-- Problem to solve --
Among the entries below, determine how many lines contain the word "cell" and state only that figure.

Records from a data source
════════════════
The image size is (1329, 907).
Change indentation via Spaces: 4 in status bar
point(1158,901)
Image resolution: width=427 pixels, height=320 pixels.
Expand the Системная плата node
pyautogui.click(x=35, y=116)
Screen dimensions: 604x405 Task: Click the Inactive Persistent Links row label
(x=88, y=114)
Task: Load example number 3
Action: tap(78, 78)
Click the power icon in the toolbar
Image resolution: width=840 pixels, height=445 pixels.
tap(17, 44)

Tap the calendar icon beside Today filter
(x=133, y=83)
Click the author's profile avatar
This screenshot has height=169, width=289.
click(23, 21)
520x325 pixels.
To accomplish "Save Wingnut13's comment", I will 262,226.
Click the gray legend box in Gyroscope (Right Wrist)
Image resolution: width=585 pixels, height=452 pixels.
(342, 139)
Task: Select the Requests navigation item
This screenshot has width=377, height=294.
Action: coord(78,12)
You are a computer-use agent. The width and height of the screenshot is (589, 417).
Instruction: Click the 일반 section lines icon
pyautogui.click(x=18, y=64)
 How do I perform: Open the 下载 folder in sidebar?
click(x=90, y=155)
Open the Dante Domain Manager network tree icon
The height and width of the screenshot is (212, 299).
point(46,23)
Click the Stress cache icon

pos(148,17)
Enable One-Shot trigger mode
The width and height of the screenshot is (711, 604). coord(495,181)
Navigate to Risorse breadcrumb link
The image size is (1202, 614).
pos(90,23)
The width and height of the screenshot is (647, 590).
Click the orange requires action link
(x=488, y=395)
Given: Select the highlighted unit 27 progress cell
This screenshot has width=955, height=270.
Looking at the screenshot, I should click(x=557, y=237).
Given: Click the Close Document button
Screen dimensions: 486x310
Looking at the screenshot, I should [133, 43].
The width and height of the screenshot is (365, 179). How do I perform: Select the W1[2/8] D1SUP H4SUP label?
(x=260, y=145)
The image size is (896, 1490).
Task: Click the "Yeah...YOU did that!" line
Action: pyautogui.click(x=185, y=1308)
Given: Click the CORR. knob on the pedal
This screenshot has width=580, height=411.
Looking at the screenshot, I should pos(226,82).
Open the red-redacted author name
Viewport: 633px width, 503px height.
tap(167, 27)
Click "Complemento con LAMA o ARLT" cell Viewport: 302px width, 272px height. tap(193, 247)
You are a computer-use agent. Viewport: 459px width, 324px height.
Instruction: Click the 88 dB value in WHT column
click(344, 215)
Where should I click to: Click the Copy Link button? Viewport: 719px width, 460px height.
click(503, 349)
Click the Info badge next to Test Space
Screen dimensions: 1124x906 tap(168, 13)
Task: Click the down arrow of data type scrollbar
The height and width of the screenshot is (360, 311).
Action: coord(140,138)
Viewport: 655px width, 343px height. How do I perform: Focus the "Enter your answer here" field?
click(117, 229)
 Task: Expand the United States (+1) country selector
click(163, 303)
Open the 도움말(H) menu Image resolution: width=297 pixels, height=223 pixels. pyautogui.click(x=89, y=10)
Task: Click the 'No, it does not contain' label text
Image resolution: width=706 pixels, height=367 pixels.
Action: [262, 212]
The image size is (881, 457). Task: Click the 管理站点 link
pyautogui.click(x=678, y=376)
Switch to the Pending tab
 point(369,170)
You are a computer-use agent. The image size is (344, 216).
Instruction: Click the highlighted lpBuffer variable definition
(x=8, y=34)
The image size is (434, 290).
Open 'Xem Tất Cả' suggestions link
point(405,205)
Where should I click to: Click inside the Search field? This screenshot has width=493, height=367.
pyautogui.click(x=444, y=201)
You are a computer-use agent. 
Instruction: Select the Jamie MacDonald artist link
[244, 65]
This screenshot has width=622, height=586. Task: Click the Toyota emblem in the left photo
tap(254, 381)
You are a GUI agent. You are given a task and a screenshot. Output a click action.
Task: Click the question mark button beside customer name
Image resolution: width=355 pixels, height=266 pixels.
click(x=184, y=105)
════════════════
-- Solution for this exercise --
2